● GIVEN EXERCISE
Rewrite the data from the line with "What do you see at coordinates (557, 198)" to the line with "This screenshot has width=1512, height=800.", substituting "Identify" for "Describe" and keeping everything else the same. Return only those lines.

● PROVIDED DATA
## Begin

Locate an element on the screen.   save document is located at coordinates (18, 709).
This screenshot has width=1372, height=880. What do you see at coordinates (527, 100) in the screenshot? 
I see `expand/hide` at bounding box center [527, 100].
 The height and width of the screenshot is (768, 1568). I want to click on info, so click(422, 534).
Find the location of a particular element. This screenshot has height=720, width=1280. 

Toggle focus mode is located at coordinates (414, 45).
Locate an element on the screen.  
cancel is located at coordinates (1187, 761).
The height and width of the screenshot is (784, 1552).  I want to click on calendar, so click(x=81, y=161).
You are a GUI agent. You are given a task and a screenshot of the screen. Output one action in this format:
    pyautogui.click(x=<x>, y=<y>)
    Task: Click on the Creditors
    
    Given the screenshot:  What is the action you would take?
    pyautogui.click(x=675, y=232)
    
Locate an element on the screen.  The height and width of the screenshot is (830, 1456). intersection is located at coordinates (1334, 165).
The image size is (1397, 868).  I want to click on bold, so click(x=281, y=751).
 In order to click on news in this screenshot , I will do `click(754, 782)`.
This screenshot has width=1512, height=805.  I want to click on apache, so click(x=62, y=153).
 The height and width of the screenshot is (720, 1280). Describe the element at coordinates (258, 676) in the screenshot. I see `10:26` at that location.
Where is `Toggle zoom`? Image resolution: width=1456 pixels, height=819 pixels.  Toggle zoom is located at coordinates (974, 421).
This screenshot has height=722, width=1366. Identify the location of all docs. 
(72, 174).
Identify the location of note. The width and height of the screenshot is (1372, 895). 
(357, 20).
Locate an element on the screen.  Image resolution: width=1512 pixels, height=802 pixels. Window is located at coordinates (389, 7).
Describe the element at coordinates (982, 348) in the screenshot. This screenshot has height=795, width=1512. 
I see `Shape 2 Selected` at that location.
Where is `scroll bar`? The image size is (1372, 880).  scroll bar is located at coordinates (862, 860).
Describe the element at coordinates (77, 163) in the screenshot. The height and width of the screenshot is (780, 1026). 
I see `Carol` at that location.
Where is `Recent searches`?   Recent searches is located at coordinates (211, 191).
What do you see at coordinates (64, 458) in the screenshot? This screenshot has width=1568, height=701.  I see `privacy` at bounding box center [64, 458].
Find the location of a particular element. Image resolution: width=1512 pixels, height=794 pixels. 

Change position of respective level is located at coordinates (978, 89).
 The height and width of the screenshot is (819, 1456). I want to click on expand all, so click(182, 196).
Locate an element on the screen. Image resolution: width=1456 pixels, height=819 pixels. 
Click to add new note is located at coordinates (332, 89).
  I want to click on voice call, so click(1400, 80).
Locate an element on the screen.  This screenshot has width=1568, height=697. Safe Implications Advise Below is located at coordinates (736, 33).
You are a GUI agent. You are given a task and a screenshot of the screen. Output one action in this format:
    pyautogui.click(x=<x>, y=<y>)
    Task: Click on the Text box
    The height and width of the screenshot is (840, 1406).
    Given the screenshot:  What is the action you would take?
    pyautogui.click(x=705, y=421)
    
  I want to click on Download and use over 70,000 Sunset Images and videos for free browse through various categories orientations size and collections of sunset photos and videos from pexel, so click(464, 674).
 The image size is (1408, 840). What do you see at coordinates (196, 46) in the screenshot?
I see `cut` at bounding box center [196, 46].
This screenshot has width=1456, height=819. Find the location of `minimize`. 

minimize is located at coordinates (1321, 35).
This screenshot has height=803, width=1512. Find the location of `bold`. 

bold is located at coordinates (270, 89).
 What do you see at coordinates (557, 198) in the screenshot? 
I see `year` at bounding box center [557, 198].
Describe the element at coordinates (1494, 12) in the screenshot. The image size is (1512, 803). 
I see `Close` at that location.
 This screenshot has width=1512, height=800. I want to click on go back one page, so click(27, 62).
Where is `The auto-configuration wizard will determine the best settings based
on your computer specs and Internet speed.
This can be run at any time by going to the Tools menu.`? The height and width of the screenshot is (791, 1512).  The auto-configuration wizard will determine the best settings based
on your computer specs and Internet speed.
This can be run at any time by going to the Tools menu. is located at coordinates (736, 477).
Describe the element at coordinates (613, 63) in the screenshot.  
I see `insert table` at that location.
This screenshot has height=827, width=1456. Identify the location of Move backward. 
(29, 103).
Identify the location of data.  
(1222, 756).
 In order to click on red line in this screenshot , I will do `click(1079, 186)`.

## End

● COMPLETED EXERCISE
 What do you see at coordinates (557, 198) in the screenshot? 
I see `year` at bounding box center [557, 198].
Identify the element at coordinates (1494, 12) in the screenshot. The image size is (1512, 803). 
I see `Close` at that location.
 This screenshot has width=1512, height=800. I want to click on go back one page, so click(27, 62).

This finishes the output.